National Sleep Foundation

Chapter 7: Sleep-Related Movement Disorders

Restless Legs Syndrome (RLS)

Restless Legs Syndrome (RLS) is a sensorimotor disorder characterized by an almost irresistible urge to move one’s legs (or, more rarely, one’s arms). (It is also called “Willis-Ekbom disease.”)

RLS is associated with disagreeable leg sensations that worsen during periods of inactivity and have a profound and negative impact on a person’s sleep.16
Those who suffer from RLS describe the uncomfortable leg sensations with words like: creepy- crawly, tingly, painful, burning, and achy. The feeling is described as being like worms or bugs crawling deep in the muscle, or like water running under the skin. Up to half of those with RLS describe these sensations as painful.17

Activity (such as walking or moving the legs) usually relieves this feeling immediately.

RLS symptoms follow a circadian pattern, with many patients experiencing more severe symptoms in the evening and night, with the worst symptoms occurring after midnight.18 19

References

16 Hening WA. Restless legs syndrome: a sensorimotor disorder of sleep/wake motor regulation. Curr Neurol Neurosci. 2002;2:186-196.
17 Montplasir J, Allen RP, Walters A, Ferini-Strambi L, “Restless Legs Syndrome and Period Limb Movements During Sleep,” in Kryger M, Roth T, Dement W (ed.), Principles and Practice of Sleep Medicine (5th Edition), St. Louis: Elsevier Saunders, 2011, pages 1026 - 1037.
18 Allen RP, Walters AS, Montplaisir J, et al.
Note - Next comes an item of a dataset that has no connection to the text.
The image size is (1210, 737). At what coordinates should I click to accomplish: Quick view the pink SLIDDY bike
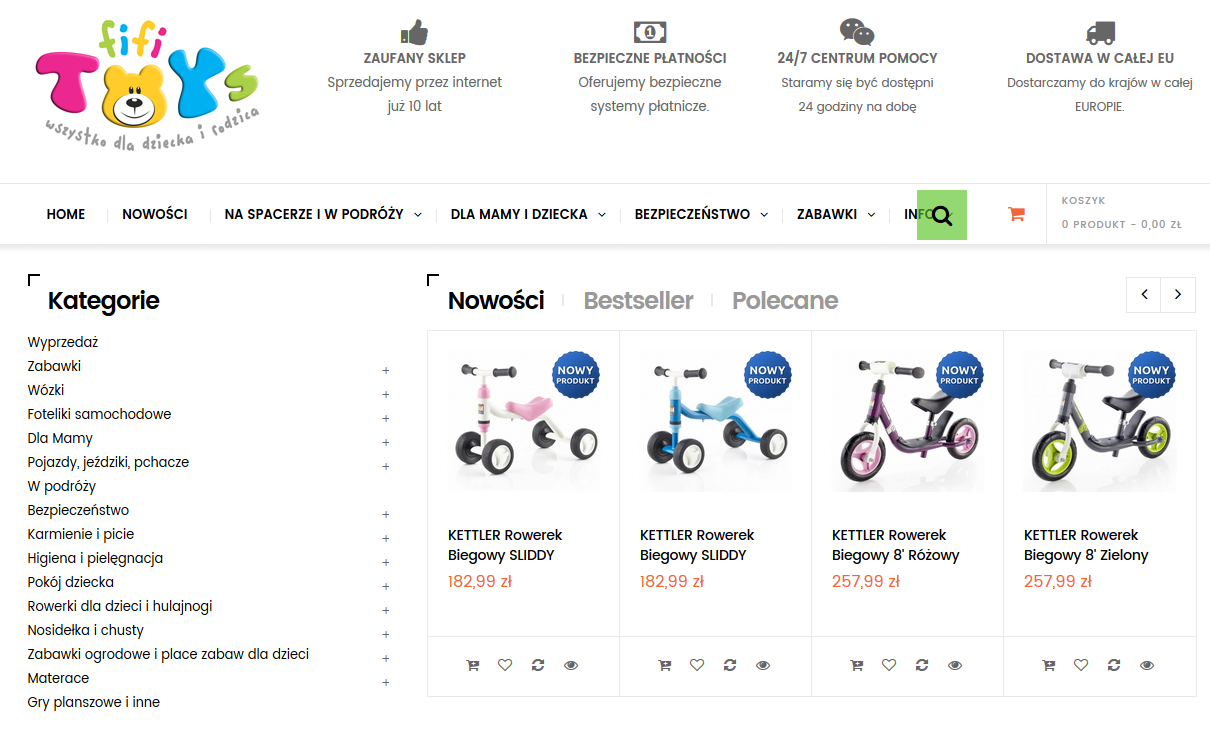click(x=571, y=665)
Restless Legs Syndrome Prevalence and Impact. REST General Population Study. Arch Intern Med. 2005;165:1286-1292.
19 Montplasir J, Allen RP, Walters A, Ferini-Strambi L, “Restless Legs Syndrome and Period Limb Movements During Sleep,” in Kryger M, Roth T, Dement W (ed.), Principles and Practice of Sleep Medicine (5th Edition), St. Louis: Elsevier Saunders, 2011, pages 1026 - 1037.